Tout cela explique pourquoi le Gouverneur de la Banque de France, lors de ses vœux faits jeudi soir, tout en rappelant que l’inflation atteindra son pic au cours du semestre en cours, a expliqué que la France avait atteint en décembre un niveau proche du "taux d'intérêt neutre" à 2 %, étape importante dans la stabilisation monétaire. Et François Villeroy de Galhau de rappeler qu’il "serait souhaitable d’atteindre le bon "taux terminal" d’ici l’été prochain, mais il est trop tôt pour préjuger de son niveau". Pour lui, il convient donc de rester pragmatiques et guidés par les données observées y compris de l’inflation sous-jacente, sans fétichisme des hausses trop mécaniques.

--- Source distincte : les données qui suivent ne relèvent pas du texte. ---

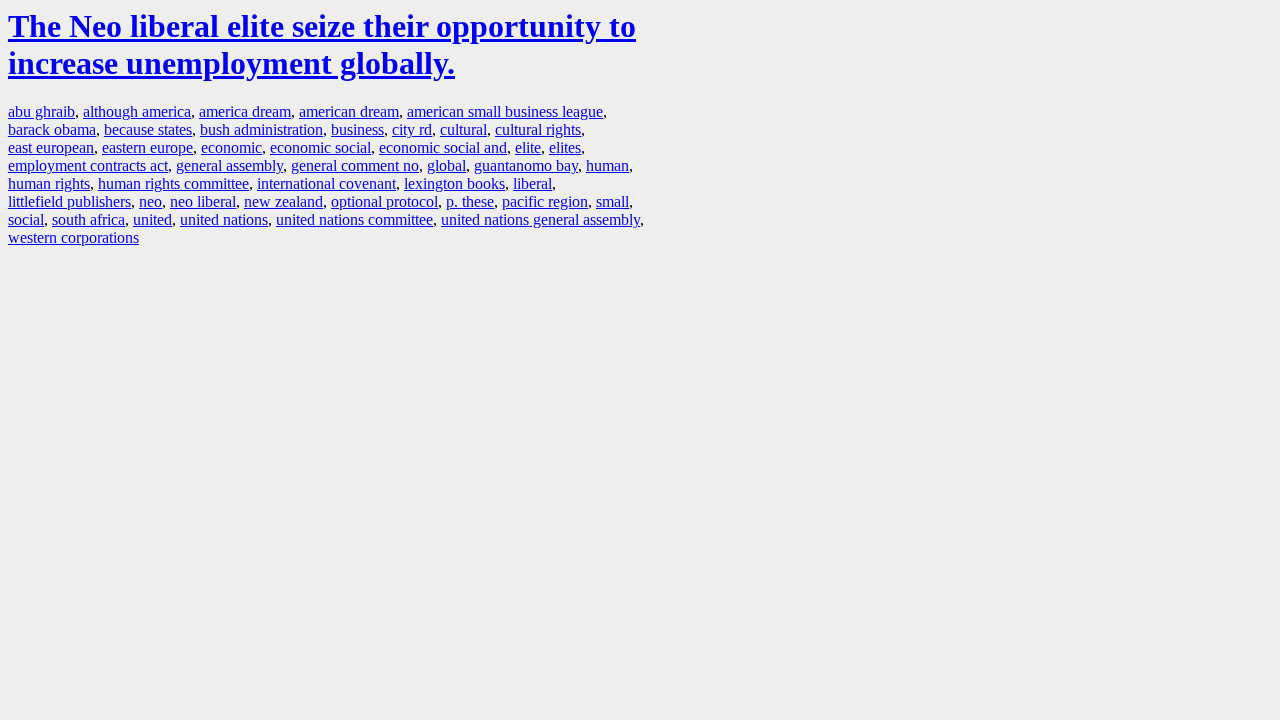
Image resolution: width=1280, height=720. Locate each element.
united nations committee (354, 219)
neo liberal (203, 201)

S’éloignant du discours des faucons allemands notre grand argentier a donc rappelé que "la course de vitesse des hausses de taux en 2022 devient plutôt une course de fond, et la durée comptera au moins autant que le niveau."

Par ailleurs, comme il l’avait déjà fait au mois de décembre lors d’un déplacement à la Toulouse Economic School, il a insisté – à raison ! - sur la nécessité de ramener vers zéro, d’ici deux ou trois ans, les subventions budgétaires à l’énergie. Et de répartir plus efficacement la facture entre entreprises et ménages, en veillant à l’équité envers les ménages – par des mesures mieux ciblées vers les plus touchés – mais tout autant à la compétitivité des entreprises. Avant d’ajouter en conclusion cette phrase que tout le monde devrait partager du sommet de l’État jusqu’au moindre chef de bureau et de la droite la plus libérale à la gauche la plus sociale : "l’arme de la victoire durable contre l’inflation n’est pas budgétaire, elle est d’abord monétaire et ensuite structurelle."